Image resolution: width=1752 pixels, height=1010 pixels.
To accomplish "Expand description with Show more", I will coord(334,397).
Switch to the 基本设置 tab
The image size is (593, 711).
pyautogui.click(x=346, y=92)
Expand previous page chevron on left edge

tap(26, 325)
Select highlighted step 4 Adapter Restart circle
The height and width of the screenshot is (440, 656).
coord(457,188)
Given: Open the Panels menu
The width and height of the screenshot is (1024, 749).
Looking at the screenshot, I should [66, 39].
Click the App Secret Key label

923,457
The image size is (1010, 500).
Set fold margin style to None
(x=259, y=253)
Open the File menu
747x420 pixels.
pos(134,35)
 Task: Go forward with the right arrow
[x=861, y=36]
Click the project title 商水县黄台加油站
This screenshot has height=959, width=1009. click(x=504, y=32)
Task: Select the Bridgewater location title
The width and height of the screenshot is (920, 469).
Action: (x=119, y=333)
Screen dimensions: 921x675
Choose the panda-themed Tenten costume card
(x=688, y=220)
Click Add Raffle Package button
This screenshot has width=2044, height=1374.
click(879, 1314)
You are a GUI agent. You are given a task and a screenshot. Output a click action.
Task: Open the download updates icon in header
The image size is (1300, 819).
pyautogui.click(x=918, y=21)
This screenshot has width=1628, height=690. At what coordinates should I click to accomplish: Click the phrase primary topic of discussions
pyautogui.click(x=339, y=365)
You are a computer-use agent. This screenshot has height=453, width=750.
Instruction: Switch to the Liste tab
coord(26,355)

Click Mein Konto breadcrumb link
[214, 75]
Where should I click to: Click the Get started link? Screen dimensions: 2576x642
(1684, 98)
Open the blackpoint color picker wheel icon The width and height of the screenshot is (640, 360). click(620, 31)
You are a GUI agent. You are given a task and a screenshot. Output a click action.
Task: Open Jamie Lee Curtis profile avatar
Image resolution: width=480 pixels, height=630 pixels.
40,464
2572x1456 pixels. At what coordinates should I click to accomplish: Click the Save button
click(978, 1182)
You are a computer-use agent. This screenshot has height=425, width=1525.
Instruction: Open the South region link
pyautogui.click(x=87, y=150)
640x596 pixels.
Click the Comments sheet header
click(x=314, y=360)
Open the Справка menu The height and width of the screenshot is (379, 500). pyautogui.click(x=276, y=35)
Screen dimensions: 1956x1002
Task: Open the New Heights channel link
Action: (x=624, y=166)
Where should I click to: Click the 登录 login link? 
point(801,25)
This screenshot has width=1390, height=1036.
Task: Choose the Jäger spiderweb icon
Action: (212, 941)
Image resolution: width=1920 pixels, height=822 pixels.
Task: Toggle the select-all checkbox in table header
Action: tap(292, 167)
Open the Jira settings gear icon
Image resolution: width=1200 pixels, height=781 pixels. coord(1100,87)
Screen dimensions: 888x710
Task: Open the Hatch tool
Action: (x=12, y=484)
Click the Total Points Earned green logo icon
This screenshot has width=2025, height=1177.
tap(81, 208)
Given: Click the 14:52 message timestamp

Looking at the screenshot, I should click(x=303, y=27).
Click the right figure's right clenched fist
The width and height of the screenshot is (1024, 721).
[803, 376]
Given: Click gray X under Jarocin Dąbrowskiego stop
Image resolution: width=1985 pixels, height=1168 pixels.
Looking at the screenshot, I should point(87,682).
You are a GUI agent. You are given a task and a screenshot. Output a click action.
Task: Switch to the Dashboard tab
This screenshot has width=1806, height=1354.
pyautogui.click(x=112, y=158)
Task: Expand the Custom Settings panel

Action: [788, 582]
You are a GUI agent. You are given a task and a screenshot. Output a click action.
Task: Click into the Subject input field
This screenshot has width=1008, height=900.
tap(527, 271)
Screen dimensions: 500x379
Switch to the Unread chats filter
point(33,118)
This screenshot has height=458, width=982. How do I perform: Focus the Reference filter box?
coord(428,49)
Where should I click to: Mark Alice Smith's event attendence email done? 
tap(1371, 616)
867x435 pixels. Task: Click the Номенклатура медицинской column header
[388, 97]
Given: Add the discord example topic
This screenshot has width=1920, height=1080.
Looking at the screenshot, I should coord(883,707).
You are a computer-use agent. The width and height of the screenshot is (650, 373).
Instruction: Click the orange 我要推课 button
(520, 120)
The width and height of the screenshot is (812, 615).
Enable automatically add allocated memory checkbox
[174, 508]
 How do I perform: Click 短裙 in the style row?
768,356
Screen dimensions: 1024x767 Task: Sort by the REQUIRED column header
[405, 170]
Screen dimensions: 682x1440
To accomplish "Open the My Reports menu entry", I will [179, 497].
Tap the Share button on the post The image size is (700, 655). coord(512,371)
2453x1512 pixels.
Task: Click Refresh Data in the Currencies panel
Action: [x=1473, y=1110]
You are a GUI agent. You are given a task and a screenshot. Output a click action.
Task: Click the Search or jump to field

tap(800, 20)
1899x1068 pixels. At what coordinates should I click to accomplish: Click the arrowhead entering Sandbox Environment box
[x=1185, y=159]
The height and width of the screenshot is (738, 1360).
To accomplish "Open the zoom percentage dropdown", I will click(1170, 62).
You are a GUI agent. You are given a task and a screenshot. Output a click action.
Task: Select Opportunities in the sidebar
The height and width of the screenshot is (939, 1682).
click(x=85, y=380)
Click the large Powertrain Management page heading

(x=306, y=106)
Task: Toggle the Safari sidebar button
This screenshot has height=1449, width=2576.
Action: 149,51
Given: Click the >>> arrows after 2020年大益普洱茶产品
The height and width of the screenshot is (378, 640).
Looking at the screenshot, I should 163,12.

----------------------------------------

• The problem
Recast every item above as a numbered list, leaving out the blank lines.

• Exercise response
1. Image resolution: width=1752 pixels, height=1010 pixels.
2. To accomplish "Expand description with Show more", I will coord(334,397).
3. Switch to the 基本设置 tab
4. The image size is (593, 711).
5. pyautogui.click(x=346, y=92)
6. Expand previous page chevron on left edge
7. tap(26, 325)
8. Select highlighted step 4 Adapter Restart circle
9. The height and width of the screenshot is (440, 656).
10. coord(457,188)
11. Given: Open the Panels menu
12. The width and height of the screenshot is (1024, 749).
13. Looking at the screenshot, I should [66, 39].
14. Click the App Secret Key label
15. 923,457
16. The image size is (1010, 500).
17. Set fold margin style to None
18. (x=259, y=253)
19. Open the File menu
20. 747x420 pixels.
21. pos(134,35)
22.  Task: Go forward with the right arrow
23. [x=861, y=36]
24. Click the project title 商水县黄台加油站
25. This screenshot has height=959, width=1009. click(x=504, y=32)
26. Task: Select the Bridgewater location title
27. The width and height of the screenshot is (920, 469).
28. Action: (x=119, y=333)
29. Screen dimensions: 921x675
30. Choose the panda-themed Tenten costume card
31. (x=688, y=220)
32. Click Add Raffle Package button
33. This screenshot has width=2044, height=1374.
34. click(879, 1314)
35. You are a GUI agent. You are given a task and a screenshot. Output a click action.
36. Task: Open the download updates icon in header
37. The image size is (1300, 819).
38. pyautogui.click(x=918, y=21)
39. This screenshot has width=1628, height=690. At what coordinates should I click to accomplish: Click the phrase primary topic of discussions
40. pyautogui.click(x=339, y=365)
41. You are a computer-use agent. This screenshot has height=453, width=750.
42. Instruction: Switch to the Liste tab
43. coord(26,355)
44. Click Mein Konto breadcrumb link
45. [214, 75]
46. Where should I click to: Click the Get started link? Screen dimensions: 2576x642
47. (1684, 98)
48. Open the blackpoint color picker wheel icon The width and height of the screenshot is (640, 360). click(620, 31)
49. You are a GUI agent. You are given a task and a screenshot. Output a click action.
50. Task: Open Jamie Lee Curtis profile avatar
51. Image resolution: width=480 pixels, height=630 pixels.
52. 40,464
53. 2572x1456 pixels. At what coordinates should I click to accomplish: Click the Save button
54. click(978, 1182)
55. You are a computer-use agent. This screenshot has height=425, width=1525.
56. Instruction: Open the South region link
57. pyautogui.click(x=87, y=150)
58. 640x596 pixels.
59. Click the Comments sheet header
60. click(x=314, y=360)
61. Open the Справка menu The height and width of the screenshot is (379, 500). pyautogui.click(x=276, y=35)
62. Screen dimensions: 1956x1002
63. Task: Open the New Heights channel link
64. Action: (x=624, y=166)
65. Where should I click to: Click the 登录 login link? 
66. point(801,25)
67. This screenshot has width=1390, height=1036.
68. Task: Choose the Jäger spiderweb icon
69. Action: (212, 941)
70. Image resolution: width=1920 pixels, height=822 pixels.
71. Task: Toggle the select-all checkbox in table header
72. Action: tap(292, 167)
73. Open the Jira settings gear icon
74. Image resolution: width=1200 pixels, height=781 pixels. coord(1100,87)
75. Screen dimensions: 888x710
76. Task: Open the Hatch tool
77. Action: (x=12, y=484)
78. Click the Total Points Earned green logo icon
79. This screenshot has width=2025, height=1177.
80. tap(81, 208)
81. Given: Click the 14:52 message timestamp
82. Looking at the screenshot, I should click(x=303, y=27).
83. Click the right figure's right clenched fist
84. The width and height of the screenshot is (1024, 721).
85. [803, 376]
86. Given: Click gray X under Jarocin Dąbrowskiego stop
87. Image resolution: width=1985 pixels, height=1168 pixels.
88. Looking at the screenshot, I should point(87,682).
89. You are a GUI agent. You are given a task and a screenshot. Output a click action.
90. Task: Switch to the Dashboard tab
91. This screenshot has width=1806, height=1354.
92. pyautogui.click(x=112, y=158)
93. Task: Expand the Custom Settings panel
94. Action: [788, 582]
95. You are a GUI agent. You are given a task and a screenshot. Output a click action.
96. Task: Click into the Subject input field
97. This screenshot has width=1008, height=900.
98. tap(527, 271)
99. Screen dimensions: 500x379
100. Switch to the Unread chats filter
101. point(33,118)
102. This screenshot has height=458, width=982. How do I perform: Focus the Reference filter box?
103. coord(428,49)
104. Where should I click to: Mark Alice Smith's event attendence email done? 
105. tap(1371, 616)
106. 867x435 pixels. Task: Click the Номенклатура медицинской column header
107. [388, 97]
108. Given: Add the discord example topic
109. This screenshot has width=1920, height=1080.
110. Looking at the screenshot, I should coord(883,707).
111. You are a computer-use agent. The width and height of the screenshot is (650, 373).
112. Instruction: Click the orange 我要推课 button
113. (520, 120)
114. The width and height of the screenshot is (812, 615).
115. Enable automatically add allocated memory checkbox
116. [174, 508]
117.  How do I perform: Click 短裙 in the style row?
118. 768,356
119. Screen dimensions: 1024x767 Task: Sort by the REQUIRED column header
120. [405, 170]
121. Screen dimensions: 682x1440
122. To accomplish "Open the My Reports menu entry", I will [179, 497].
123. Tap the Share button on the post The image size is (700, 655). coord(512,371)
124. 2453x1512 pixels.
125. Task: Click Refresh Data in the Currencies panel
126. Action: [x=1473, y=1110]
127. You are a GUI agent. You are given a task and a screenshot. Output a click action.
128. Task: Click the Search or jump to field
129. tap(800, 20)
130. 1899x1068 pixels. At what coordinates should I click to accomplish: Click the arrowhead entering Sandbox Environment box
131. [x=1185, y=159]
132. The height and width of the screenshot is (738, 1360).
133. To accomplish "Open the zoom percentage dropdown", I will click(1170, 62).
134. You are a GUI agent. You are given a task and a screenshot. Output a click action.
135. Task: Select Opportunities in the sidebar
136. The height and width of the screenshot is (939, 1682).
137. click(x=85, y=380)
138. Click the large Powertrain Management page heading
139. (x=306, y=106)
140. Task: Toggle the Safari sidebar button
141. This screenshot has height=1449, width=2576.
142. Action: 149,51
143. Given: Click the >>> arrows after 2020年大益普洱茶产品
144. The height and width of the screenshot is (378, 640).
145. Looking at the screenshot, I should 163,12.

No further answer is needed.